Presentation: The Highs and Lows of Stateful Containers
Share this on:
What You’ll Learn
- Hear what are some of the challenges encountered when running a stateful system in a container.
- Learn about some of the features Kubernetes has for running stateful systems, helpful patterns and some of the pitfalls to avoid.
- Find out what is still missing and what the future might bring to stateful containers.
Abstract
As modern organizations have rapidly embraced containers in recent years, stateful applications have proven tougher to transition into this brave new world than other workloads. When persistent state is involved, more is required both of the container orchestration system and of the stateful application itself to ensure the safety and availability of the data.
This talk will walk through my experiences trying to reliably run a distributed database on Kubernetes, optimize its performance, and help others do the same in their heterogeneous environments. We’ll look at what kinds of stateful applications can most easily be run in containers, which Kubernetes features and usage patterns are most helpful for running them, and a number of pitfalls I encountered along the way. Finally, we’ll ponder what’s missing and what the future may hold for stateful containers.
Tell me about the work that you do today.
I work on the open source CockroachDB database, the product itself, performance, stability of the core system, and then making sure it runs really well in all environments that users and customers want it. There are a lot of people trying to run it on Kubernetes, in a single cluster or across multiple regions. I've had a lot of exposure to trying to make a stateful system work in these various orchestrated container environments.
What's the big challenge when you're talking about stateful systems with an orchestrator?
Orchestrated systems don't provide all the same guarantees you'd expect when you're running something directly on your own VMs. A lot of the challenges are from not properly understanding how these systems work and what guarantees they’re providing that are a little different from what you might be used to in more traditional environments. You need to understand the environment and the system that you're running a little better than you'd have to run something directly out on bare metal.

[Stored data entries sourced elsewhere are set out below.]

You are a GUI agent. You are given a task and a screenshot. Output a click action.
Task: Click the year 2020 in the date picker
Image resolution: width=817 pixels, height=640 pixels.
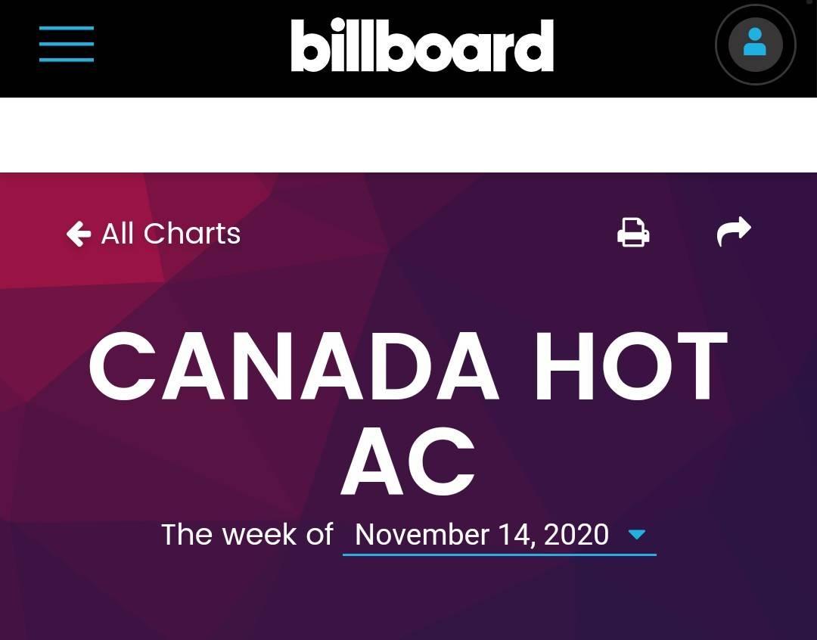(x=576, y=534)
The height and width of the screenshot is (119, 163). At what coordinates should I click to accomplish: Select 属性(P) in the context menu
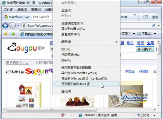click(x=86, y=92)

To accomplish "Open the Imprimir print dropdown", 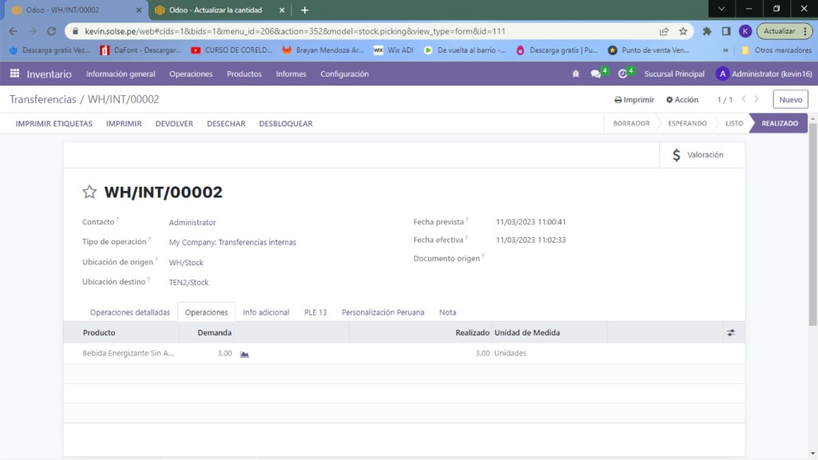I will [x=634, y=100].
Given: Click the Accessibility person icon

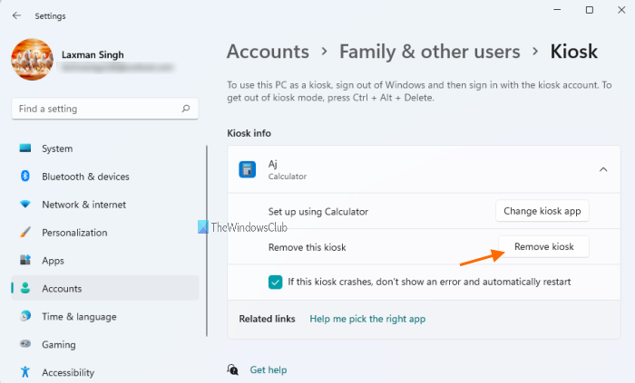Looking at the screenshot, I should pos(25,372).
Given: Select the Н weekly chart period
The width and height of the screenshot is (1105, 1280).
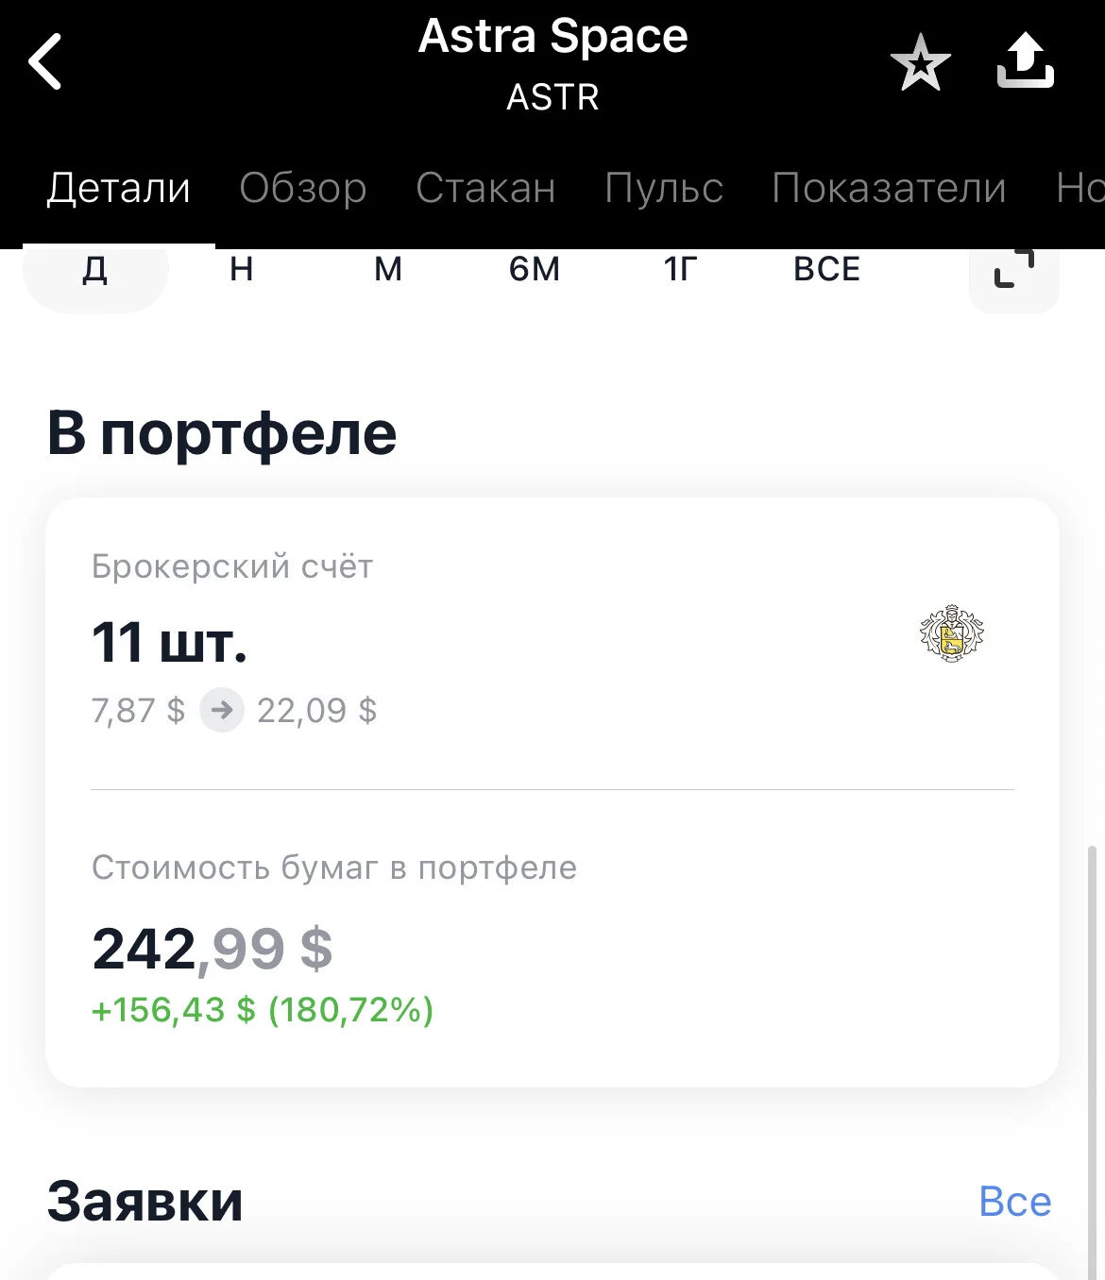Looking at the screenshot, I should pos(242,270).
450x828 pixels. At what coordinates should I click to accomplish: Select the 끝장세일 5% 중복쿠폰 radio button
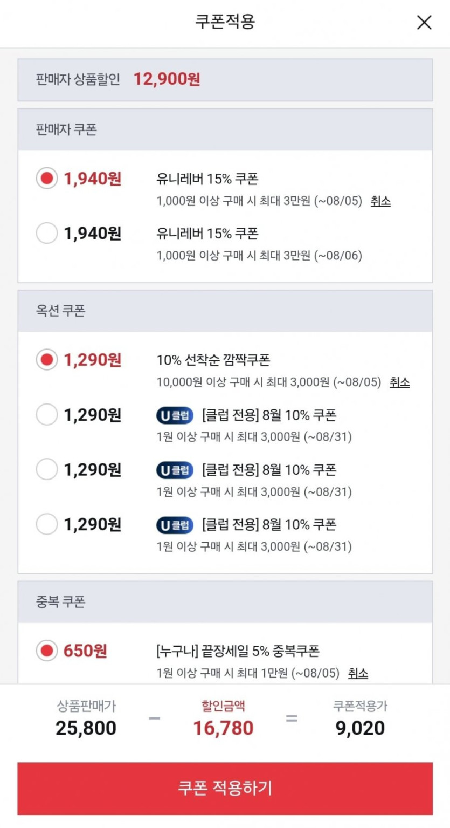click(x=47, y=651)
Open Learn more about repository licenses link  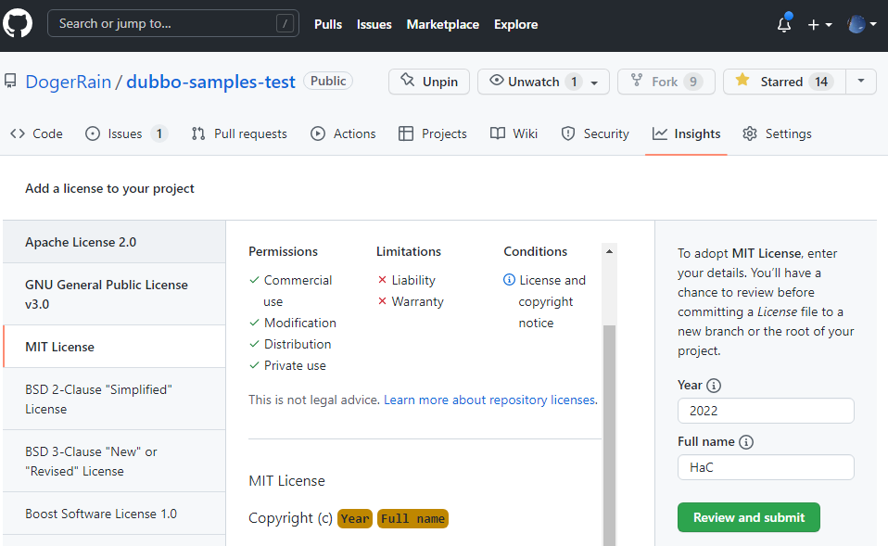click(489, 400)
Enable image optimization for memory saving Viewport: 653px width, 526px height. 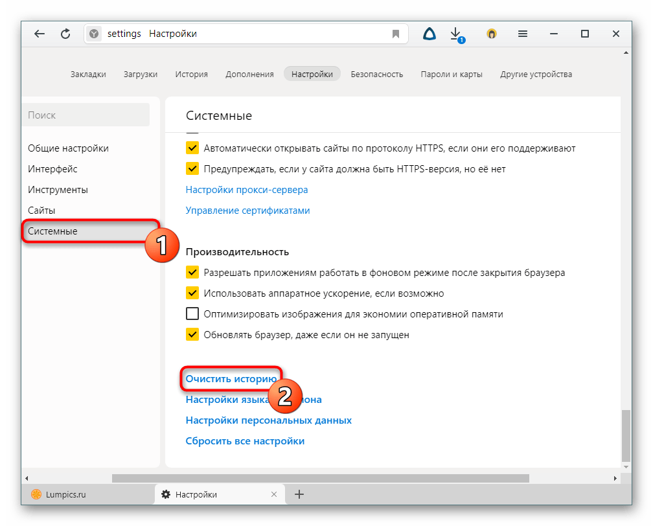(x=192, y=314)
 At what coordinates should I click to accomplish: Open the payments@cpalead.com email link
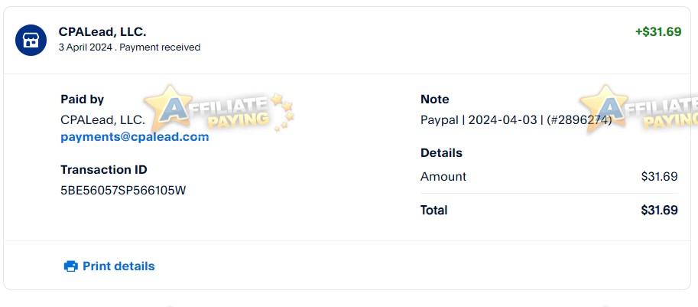(x=135, y=137)
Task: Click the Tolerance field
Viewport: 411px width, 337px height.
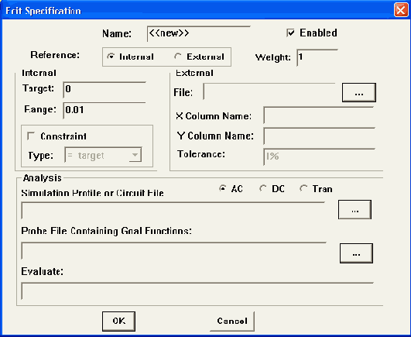Action: click(319, 156)
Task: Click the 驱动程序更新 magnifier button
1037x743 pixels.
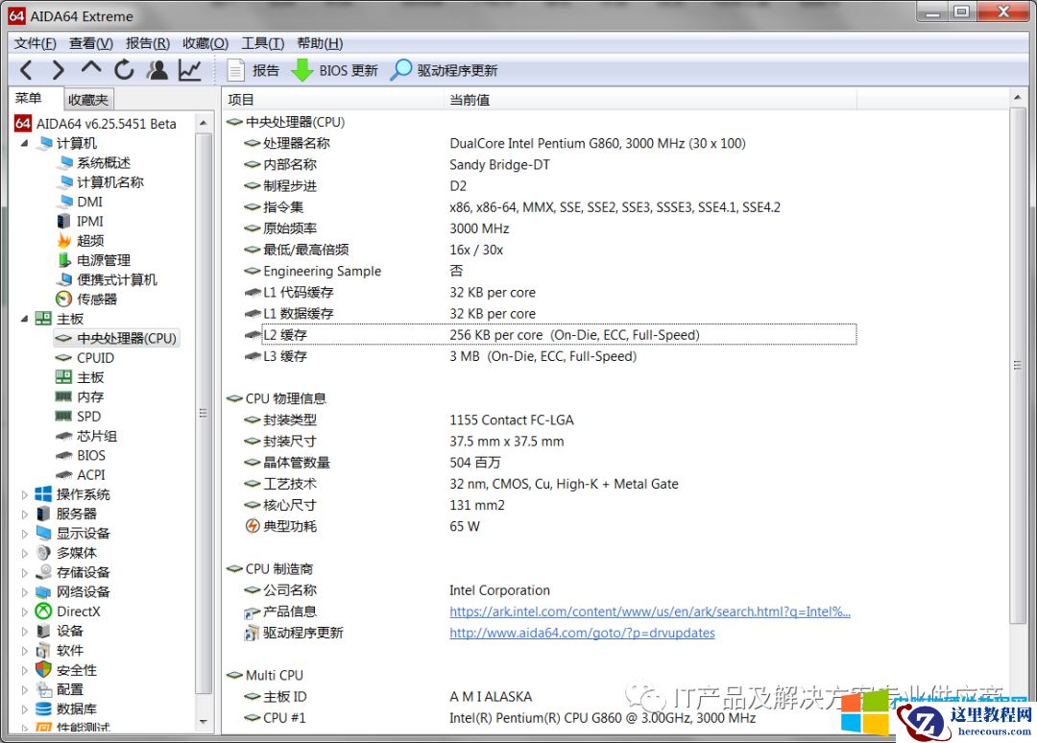Action: coord(444,70)
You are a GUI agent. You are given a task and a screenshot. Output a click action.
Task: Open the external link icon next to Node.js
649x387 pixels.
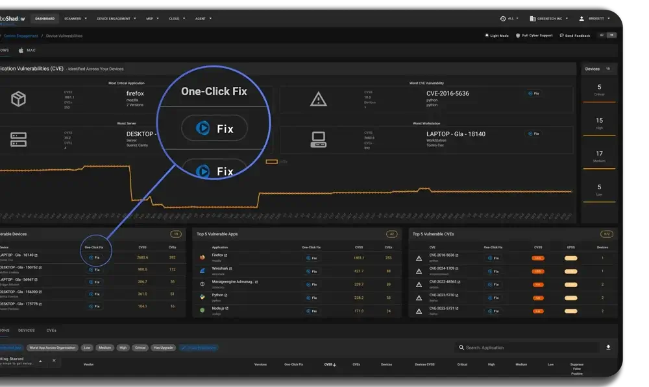point(228,309)
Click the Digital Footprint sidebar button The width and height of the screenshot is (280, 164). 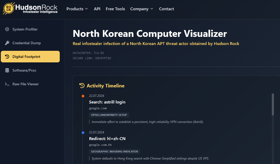click(30, 56)
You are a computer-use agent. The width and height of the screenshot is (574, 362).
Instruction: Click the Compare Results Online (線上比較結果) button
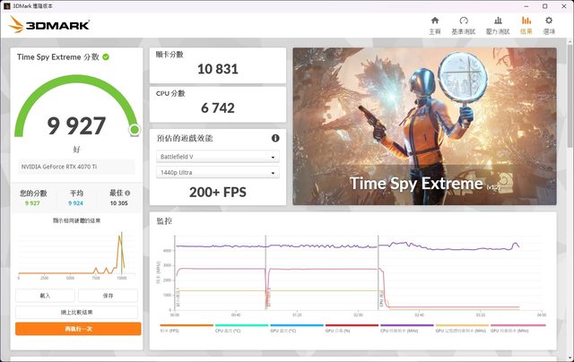(x=78, y=312)
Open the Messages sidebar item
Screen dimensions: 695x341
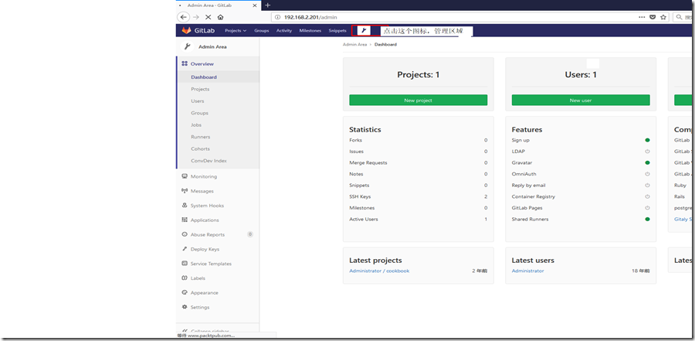pyautogui.click(x=202, y=191)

Can you give me an example of that?
Particularly early on every orchestration system for a container assumed that all your containers are fungible. There was no need to think of one container as being any different from another. And there was also no need to care about where the containers are placed. Every container can be statelessly moved from machine to machine, killed as well without any concern for what it was doing. These kinds of assumptions don't work for many stateful systems. They could be the only instance with a certain piece of data on them or may have an expensive bootup process where they have to reload a bunch of data into memory.
Who are you targeting with this talk?
It's primarily for people who are architecting their applications, deciding where they want to run their systems and whether to put stateful workloads into a container. I’ll be sharing different problems that I've run into myself, helping others with running stateful applications in these systems so they can have a better sense of what it's really like, and cutting through the marketing hype as well as trying to give a better understanding of how to overcome some of the common problems encountered.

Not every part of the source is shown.